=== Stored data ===
┏━━

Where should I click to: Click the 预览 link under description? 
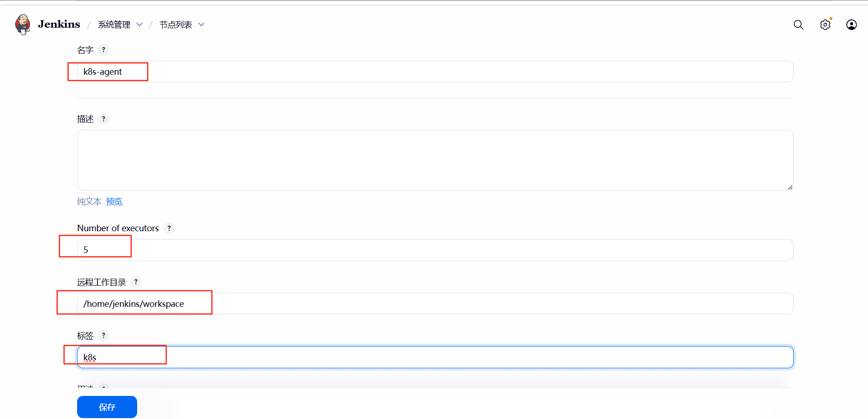pos(114,202)
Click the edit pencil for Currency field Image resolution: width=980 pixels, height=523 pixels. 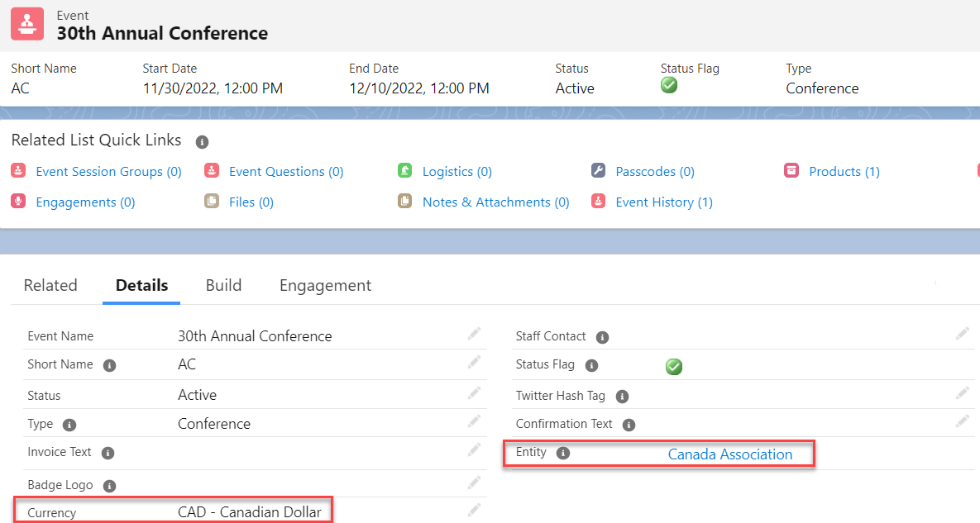click(474, 510)
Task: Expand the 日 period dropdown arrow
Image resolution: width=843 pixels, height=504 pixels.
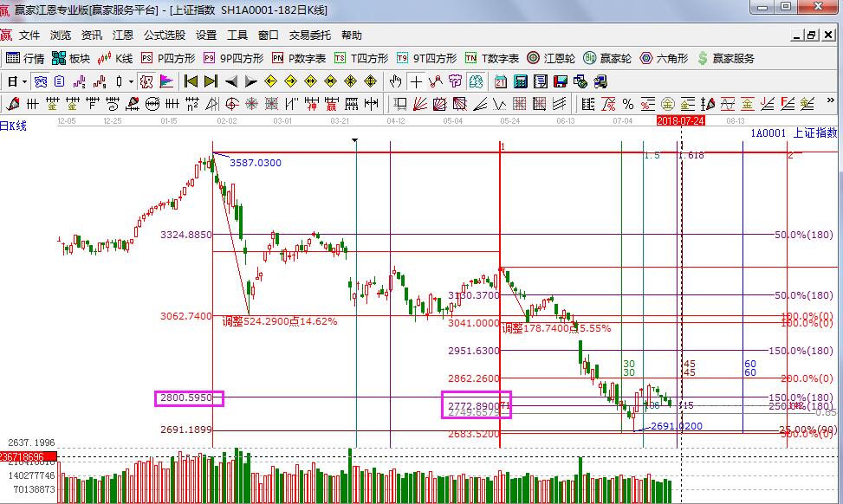Action: [25, 81]
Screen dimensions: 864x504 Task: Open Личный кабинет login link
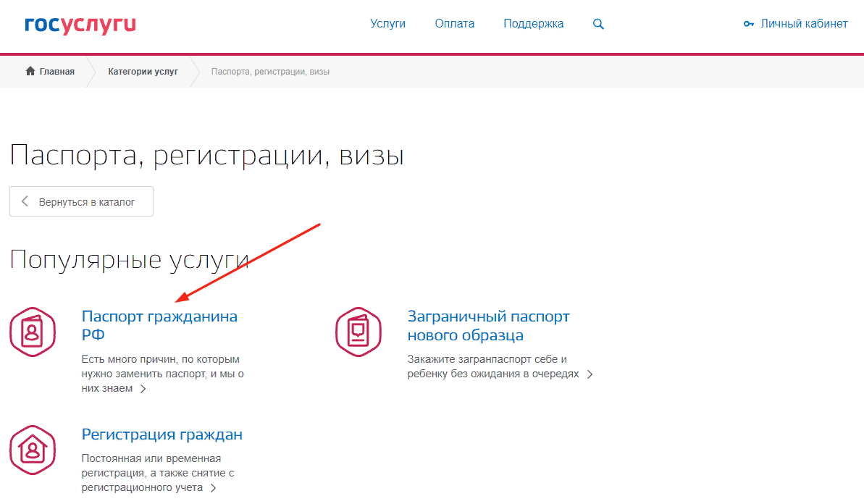804,24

┗━━

=== Directions for this task ===
Going from the line holding "Image resolution: width=843" to the last line of the data above, reproduce every line exactly, both included, with the pictures omitted.

=== Solution to the exercise ===
Image resolution: width=843 pixels, height=504 pixels.
Action: [25, 81]
Screen dimensions: 864x504 Task: Open Личный кабинет login link
804,24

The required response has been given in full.